Suppose we have some equality-candidate relation $"="$ and we want to check if it satisfies the axiom of substitution and we have some $n-variable$ function for that. Now do we have to check that
if $a=b$, then $f(x_1,x_2,...,a,...,x_n)=f(x_1,x_2,...,b,...,x_n)$ for every position from $1$ to $n$? For example if we have a relation-candidate $"="$ and we have defined what sum of integers $"+"$ means and regard it as two variable function, then do we need to prove that if $a=b$ then $+(a,c)=+(b,c)$ and $+(c,a)=+(c,b)$? What do we do in case of predicates-formulas?
Second question relates to lemma in Tao's Analysis section about constructing integers.
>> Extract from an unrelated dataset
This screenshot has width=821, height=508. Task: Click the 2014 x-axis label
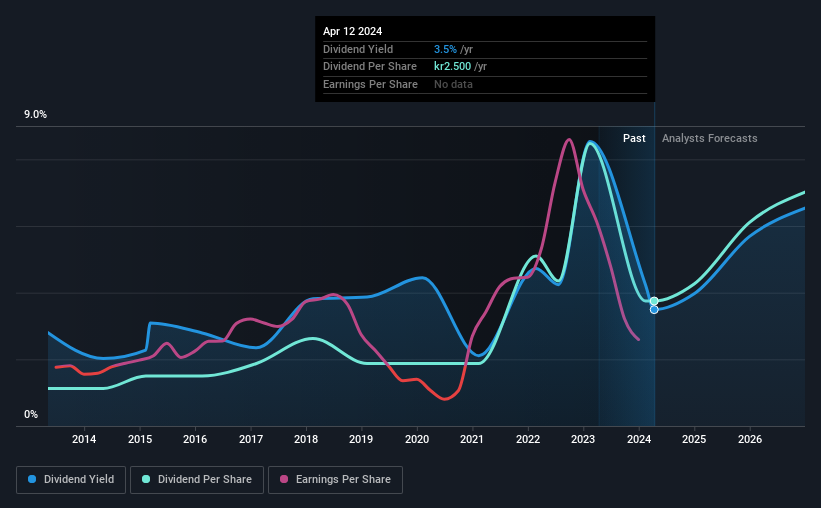coord(84,439)
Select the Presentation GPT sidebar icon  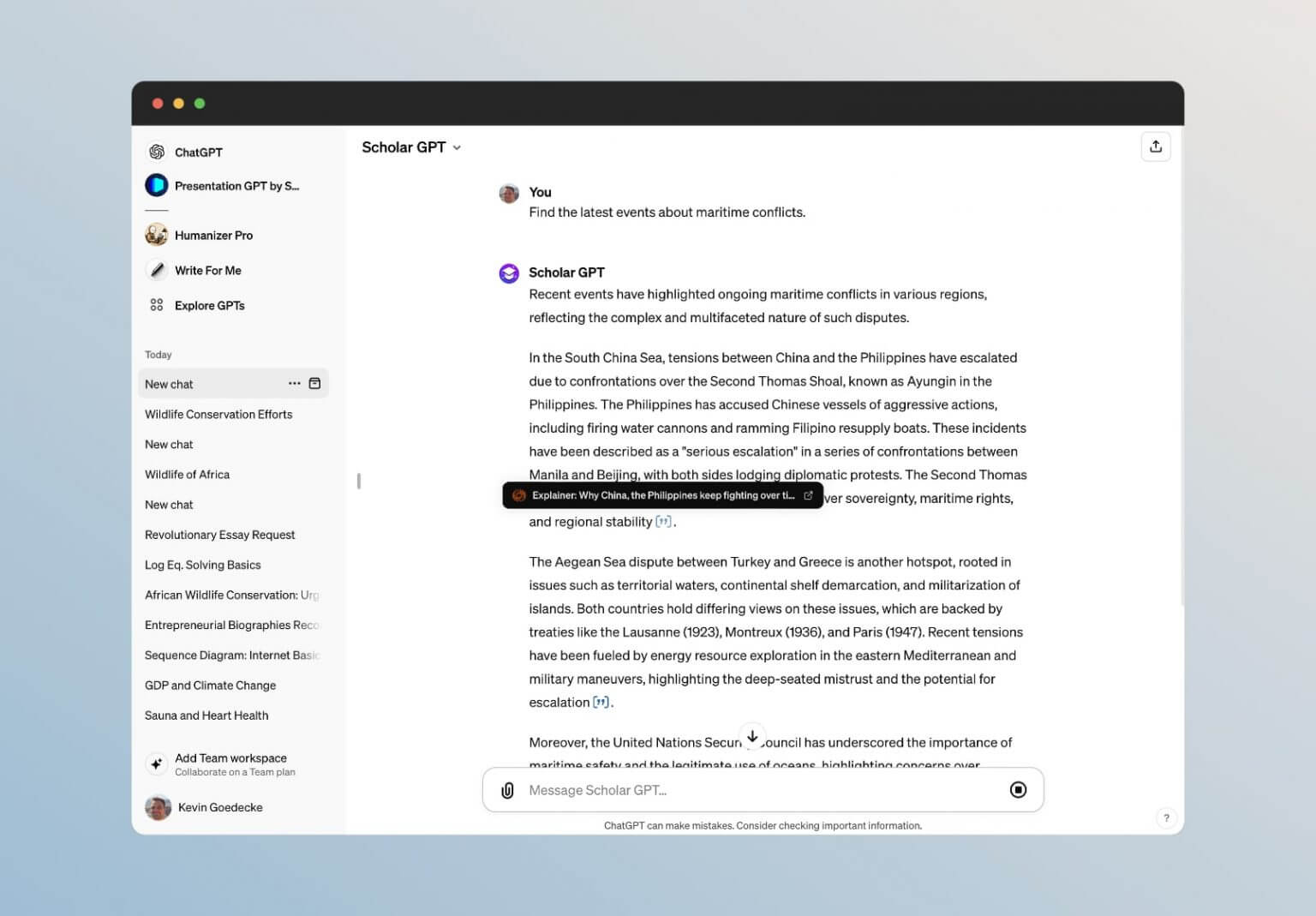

So, what he does there is that he defines integers as ordered pairs $(a, b) ∈ N × N$ and places an equivalence relation $=$ on these pairs by declaring $(a, b) = (c, d)$ iff $a+d = c+b$. (Well, he uses a notation $(a,b)= a - b$ where sign $"-"$ doesn't mean anything. After checking that relation is indeed of equivalence he defines operations of sum and multiply on integers.
And proves lemma 4.1.3. that those operations are well-defined.
Lemma 4.1.3 (Addition and multiplication are well-defined). Let $a, b, a_0, b_0, c, d$ be natural numbers. If $(a - b) = (a_0−b_0)$, then $(a−b) + (c−d) = (a_0−b_0) +(c−d)$ and $(a−b) × (c−d) = (a_0−b_0)×(c−d)$, and also $(c−d)+(a−b) = (c−d)+(a_0−b_0)$ and $(c−d) × (a−b) = (c−d) × (a_0−b_0)$. Thus addition and multiplication are well-defined operations (equal inputs give equal outputs).
So, second question is what the point of that lemma(what "well-defined operations" means). If i understand correctly he just checks if our relation $"="$ for integers is suitable to be a relation of equality, showing in lemma that it satisfies the axiom of substitution for these operations.